It's looking too sparse to me. Sort of a Monte Carlo method.

[preda]

Quote:

Originally Posted by kriesel

It's looking too sparse to me. Sort of a Monte Carlo method.

Not covering all the primes in one trial, being sparse, is not necessarily a problem. The distribution is important too. By "distribution" I mean the probability of the primes of being present depending on their magnitude, and the property of different "trials" covering different primes.

Trying to show why just being sparse is not a problem, compare with second stage of P-1, where primes p with B1<p<=B2 are tried *one at a time* (simplifying).
Like this: base=powersmooth(B1) -- this number is not sparse,

for each p in [B1, B2):
x = base * p -- this is very sparse, because it has a single prime in the range [B1, B2).

Let's consider the kind of factor that is detected by P-1(B1, B2):
a number F = 2 * exp * p1 * p2 *..* pn * a + 1, where each p1, p2,..,pn < B1, and only "a" is in [B1, B2)

So the question is, what is the probability that this set of factors (p1,..,pn, a) are all present in one of the "trials".

The first question would be, how *many* factors are in the list p1,p2,..pn,a? A back of the envelope estimation shows me I would expect about 6-7 (with usual B1/B2 bounds).

So, now let's rephrase: if we take a set of 6 primes under B1, and one in [B1, B2), what is the probability of this set of being included in at least one of our trial sets of factors?

Again simplifying, but if the our trial set has a coverage of 50%, we would expect a probability of inclusion of the 7 factors of 1/(2^7), which is not too bad. (but to answer this adequately, we'd need to consider the "distribution", because small primes and large ones have different probabilities)

[preda]

Quote:

Originally Posted by kriesel

It's looking too sparse to me. Sort of a Monte Carlo method.

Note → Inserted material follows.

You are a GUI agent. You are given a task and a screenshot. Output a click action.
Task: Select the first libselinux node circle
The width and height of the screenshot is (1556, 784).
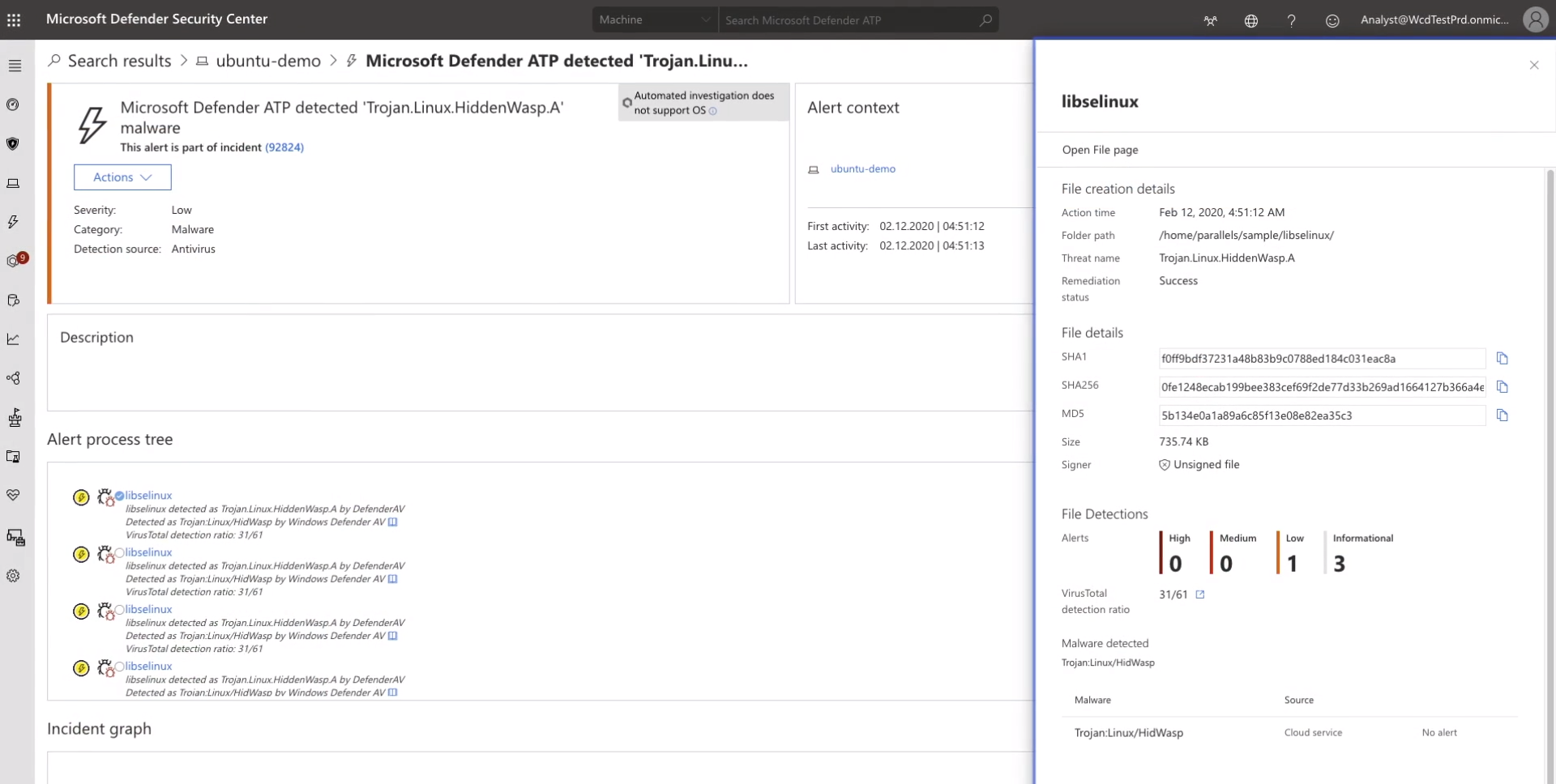pos(119,496)
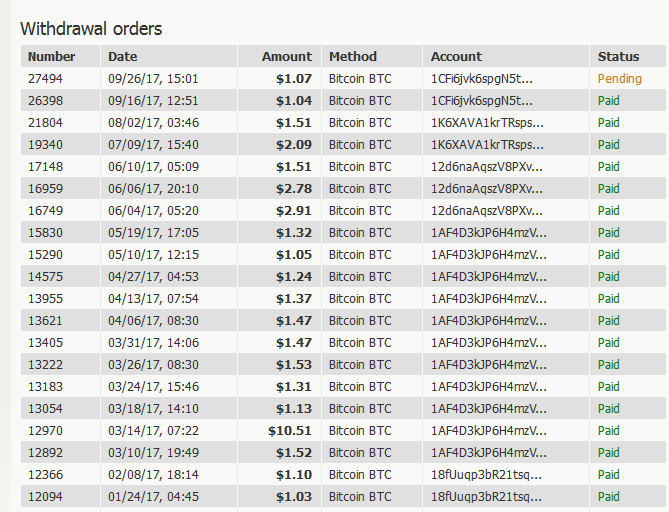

Another interesting question is: what is the distribution of the factors of 2^k - 1 when k is on the order of 300M? Our experiments with "small" values such as 2^(360*7) - 1 may not be a good indicator for the large exponents.

[preda]

I think that choosing good powers k for the factors of 2^k-1 is not so simple.
For one, if a|b then 2^a -1 | 2^b -1. So choosing a multiple of a k already tested adds fewer fresh factors.

If k is highly composite 2^k-1 has more factors, but they are smaller. If the PRP Base is 3^powerSmooth(B1), I think what we want is to maximize the number of factors that are larger than B1, but not too far from B1.

And, the savings from finding a factor while the PRP is ongoing decrease as the PRP nears the end. While the large Ks that produce many factors are at the end of the PRP.

[preda]

I realized this interesting fact (relevant in the context):
for any odd prime p, there exists a k < p such that p | 2^k - 1.

Why?

[a1call]

Quote:

Originally Posted by preda

I realized this interesting fact (relevant in the context):
for any odd prime p, there exists a k < p such that p | 2^k - 1.

Why?

Well, p-1 < p
and
for any given prime

p ! a^(p-1)-1 for all a coprime to p.

See Fermat's little Theorem which pops up here periodically.